What happened
OWASP published the 'Agentic Skills Top 10' (AST10) as a new project (github.com/OWASP/www-project-agentic-skills-top-10), documenting the 10 most critical security risks in AI agent skills — the configuration files (SKILL.md, skill.json, manifest.json, package.json) that govern what tools and capabilities an AI agent can invoke.

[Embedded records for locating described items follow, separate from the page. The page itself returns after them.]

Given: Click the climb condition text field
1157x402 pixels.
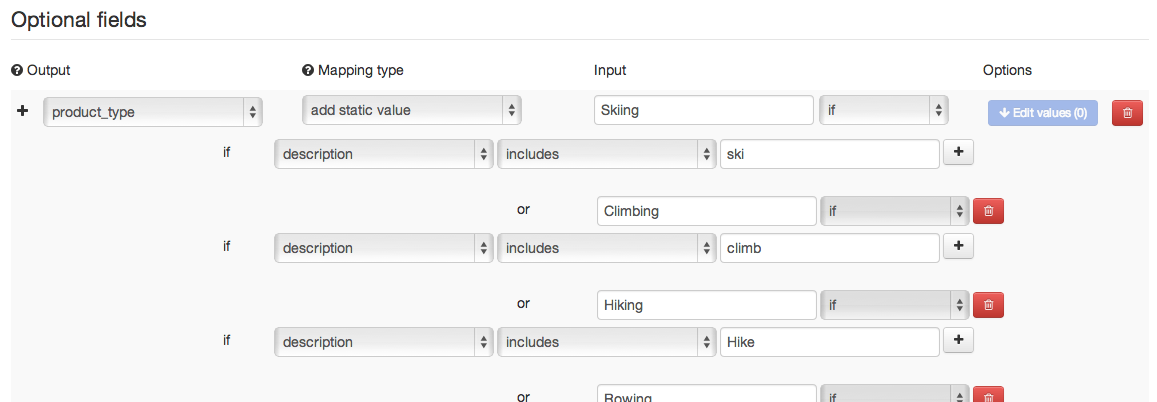Looking at the screenshot, I should [x=829, y=248].
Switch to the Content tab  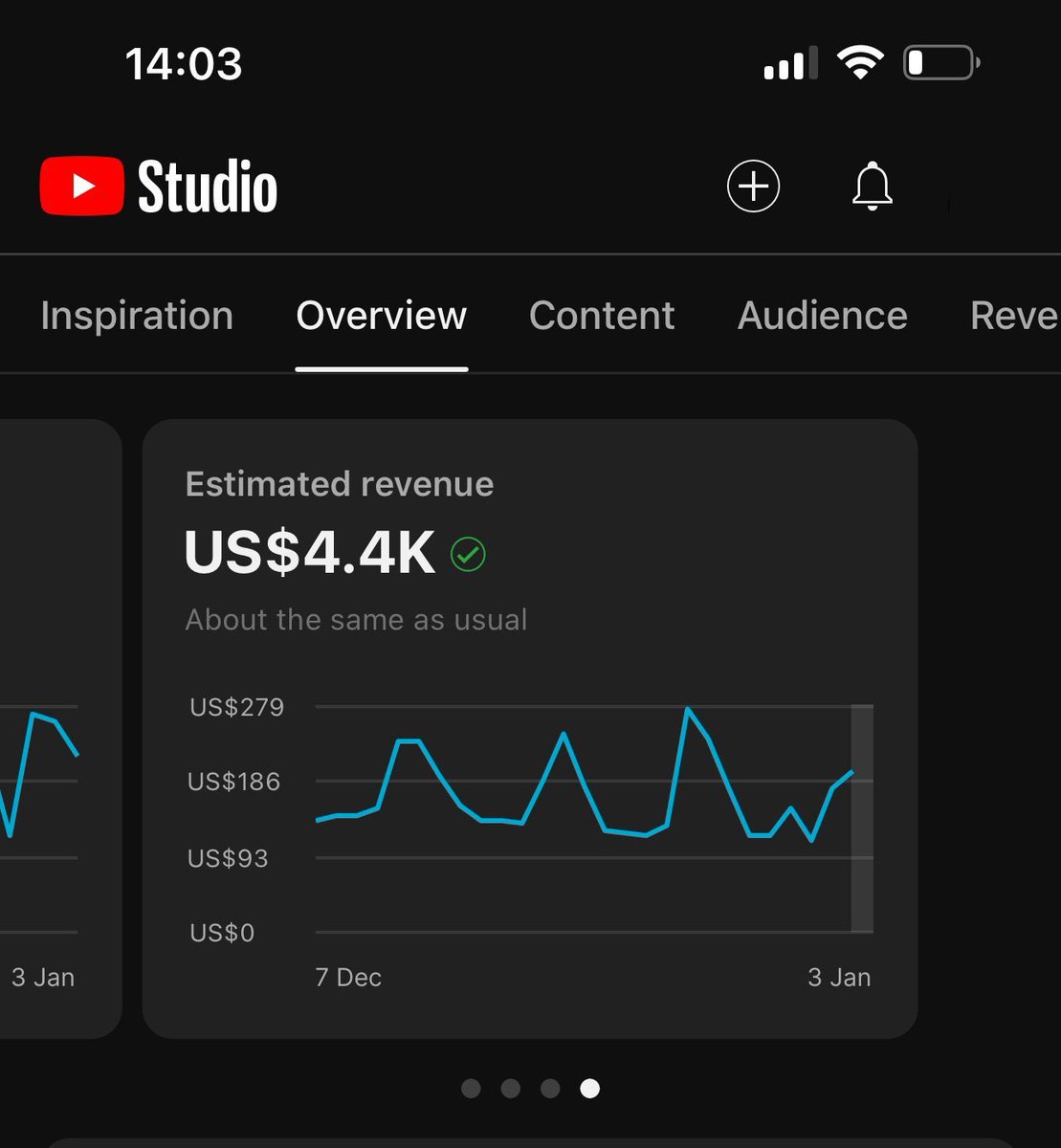click(602, 316)
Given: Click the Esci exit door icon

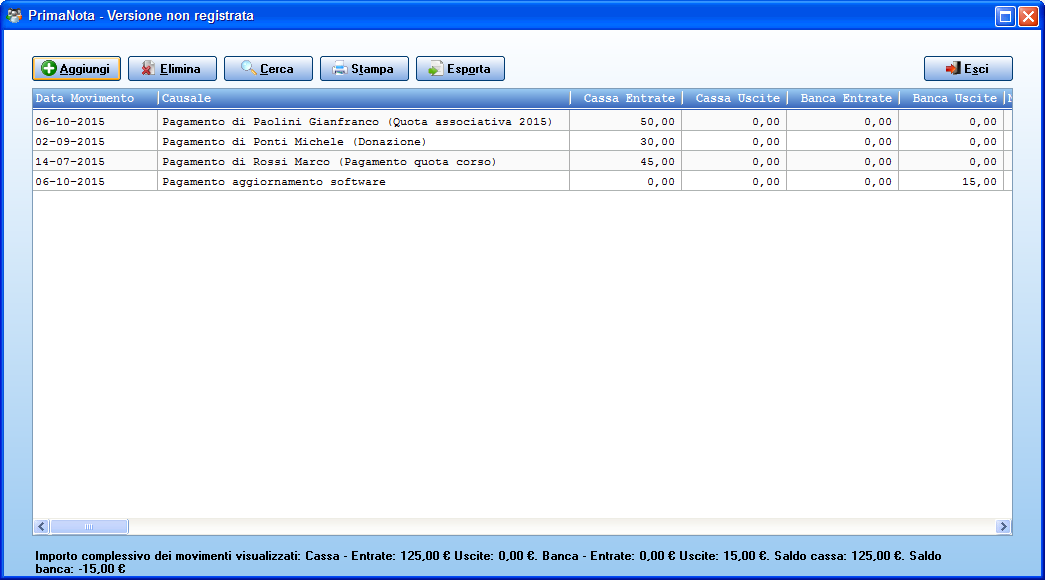Looking at the screenshot, I should click(953, 68).
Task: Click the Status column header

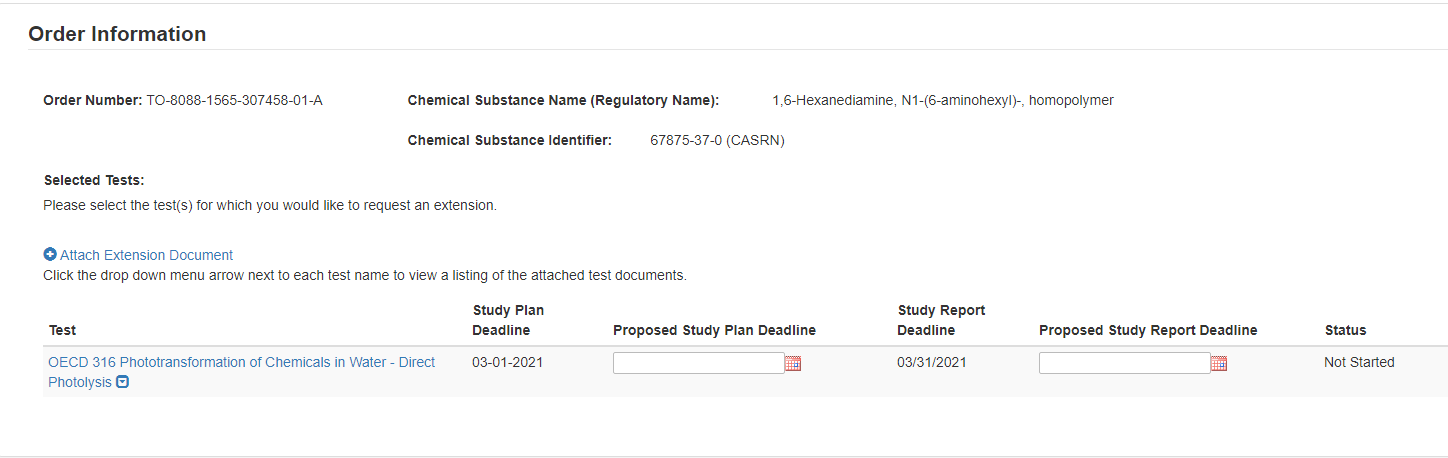Action: coord(1345,330)
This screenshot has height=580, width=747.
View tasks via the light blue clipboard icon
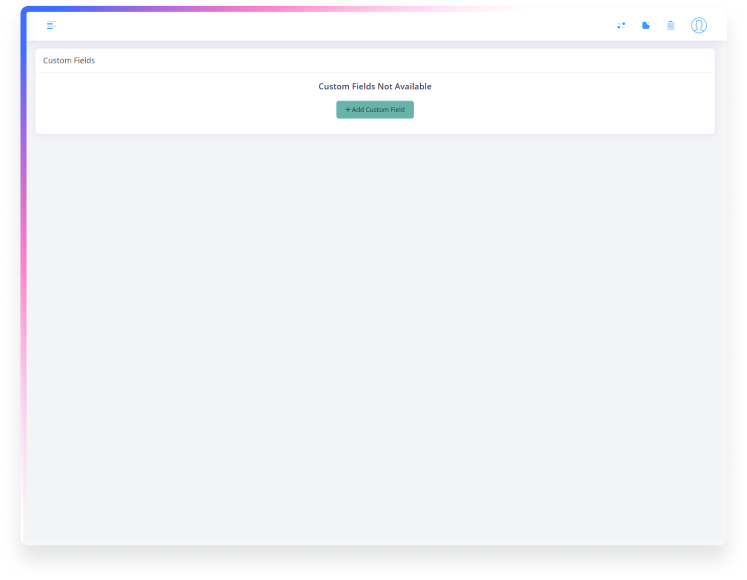[x=671, y=25]
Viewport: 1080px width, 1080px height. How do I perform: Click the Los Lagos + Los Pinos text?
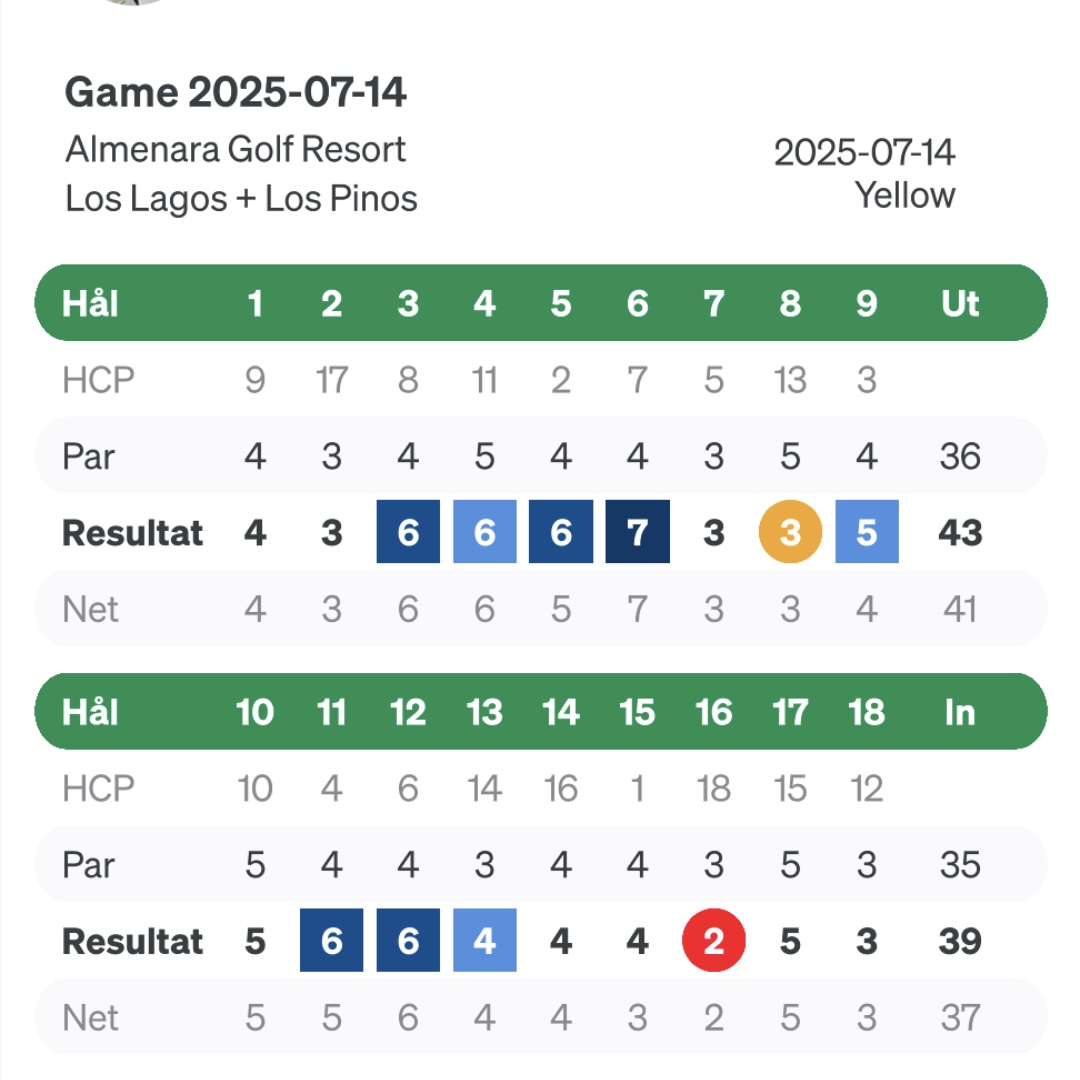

The framework covers OpenClaw, Claude Code, Cursor/Codex, and VS Code ecosystems and provides evidence-based mitigations for each risk category (AST01–AST10).
Why it matters
Agent skills/hooks are the primary attack surface for agentjacking, supply-chain poisoning, and privilege escalation in agentic pipelines — yet no prior OWASP framework addressed this layer specifically. AST10 closes the gap between the OWASP LLM Top 10 (model-layer risks) and the OWASP Top 10 for Agentic Applications (agent-behaviour risks) by focusing on the skill/tool-invocation configuration layer. The IDEsaster audit finding (100% of major AI coding IDEs had vulnerabilities) makes this directly actionable.
Action needed
Audit all agent skill/hook configuration files (SKILL.md, skill.json, manifest.json) against the AST10 checklist. Apply least-privilege to tool invocation grants. Treat skill installations from marketplaces with the same supply-chain scrutiny as npm/PyPI packages.